Я знала, что все смотрели на него с восхищением. Пока губы касались микрофона, Каран не сводил с меня глаз, и тусклый свет ожил на его лице и длинных ресницах. Когда мои губы независимо от меня приоткрылись, я увидела, как Каран нахмурился, но медленно продолжил. Я была уверена, что мой голос сейчас никто не услышит, знала, только Каран мог прочитать то, что срывалось с моих губ. Пока мужчина тихо играл на гитаре, все ждали, что он продолжит песню. Я продолжала шептать так, что только он мог понять.
Я увидела, как его губы слегка изогнулись вверх. Нежно касаясь гитары, мужчина смотрел мне в глаза, словно ожидая, что я продолжу. Я была на сто процентов уверена, что люди ждали, что Каран продолжит, но он просто играл на гитаре. Я заметила несколько глаз, обращенных на меня.
Мужчина сыграл последний аккорд и прошептал:
Захлопнув дверь машины, Каран тут же бросил гитару на заднее сиденье и завел двигатель, не включая потолочное освещение. Часы на дисплее машины показывали четыре утра. Потирая сонные глаза тыльной стороной ладони, я сказала:
– Фунда покинула бар в слезах, ты видел?
– Я этого не видел, – сказал Каран очень спокойным голосом.
– Я не могу вернуться домой в такой час, – сказала я в отчаянии. – Могу я остаться с тобой еще хотя бы на несколько часов?
– Я и так знаю, что ты не можешь вернуться домой в этот час. Хочешь чечевичного супа? – Каран повернул руль вправо. – Рядом с пляжем есть место, где делают действительно вкусный суп.

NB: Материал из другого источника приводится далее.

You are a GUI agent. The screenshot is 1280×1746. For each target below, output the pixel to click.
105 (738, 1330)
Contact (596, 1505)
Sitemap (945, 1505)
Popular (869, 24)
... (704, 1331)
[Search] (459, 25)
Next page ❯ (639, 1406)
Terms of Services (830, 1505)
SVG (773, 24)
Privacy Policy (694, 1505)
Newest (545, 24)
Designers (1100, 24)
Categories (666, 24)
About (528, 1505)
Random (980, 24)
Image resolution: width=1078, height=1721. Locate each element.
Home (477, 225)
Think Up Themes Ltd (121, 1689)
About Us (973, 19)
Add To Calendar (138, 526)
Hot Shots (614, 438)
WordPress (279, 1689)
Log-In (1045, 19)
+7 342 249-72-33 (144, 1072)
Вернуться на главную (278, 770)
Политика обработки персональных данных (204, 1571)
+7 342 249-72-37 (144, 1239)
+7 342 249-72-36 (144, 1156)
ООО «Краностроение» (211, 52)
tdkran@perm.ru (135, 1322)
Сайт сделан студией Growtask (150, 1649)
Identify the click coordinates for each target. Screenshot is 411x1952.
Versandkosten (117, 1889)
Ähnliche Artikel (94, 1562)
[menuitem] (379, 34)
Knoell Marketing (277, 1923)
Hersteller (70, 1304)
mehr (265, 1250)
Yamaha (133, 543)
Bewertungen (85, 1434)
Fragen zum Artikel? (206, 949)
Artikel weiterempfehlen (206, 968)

– Суп в такой час? – спросила я и откинула голову на кресло. – Меня стошнит. Я не могу ничего есть в такое время.
– Ты ела и знаешь?
– Я не ела, но могу догадаться. Ты всегда пытаешься давить на меня.
– Будь уверена, я даже не начинал на тебя давить. Если бы начал, мы бы сейчас говорили о совсем других вещах и ты бы уже вонзила в меня свои острые когти, котенок.
Мои брови нахмурились.
– Вот опять. Почему ты такой?
– Какой я?
Пока наши глаза в темноте смотрели друг на друга, я почувствовала, как что-то внутри дрожало, и быстро перевела взгляд вперед. Глубоко вздохнула и попыталась похоронить это сильное чувство под землей. Теперь, когда я смотрела на Карана, его образ на сцене оживал перед моими глазами, и каждый раз этот образ завораживал.
– Вот такой, – проворчала я. – Ты всегда что-то подразумеваешь, но не говоришь ясно. Ты холоден, но в то же время я вижу в тебе черное тепло, которого, уверена, никто другой не видел.
– Черное тепло?
Я почувствовала, как он колебался.
– Да, – быстро сказала я. – Черное тепло.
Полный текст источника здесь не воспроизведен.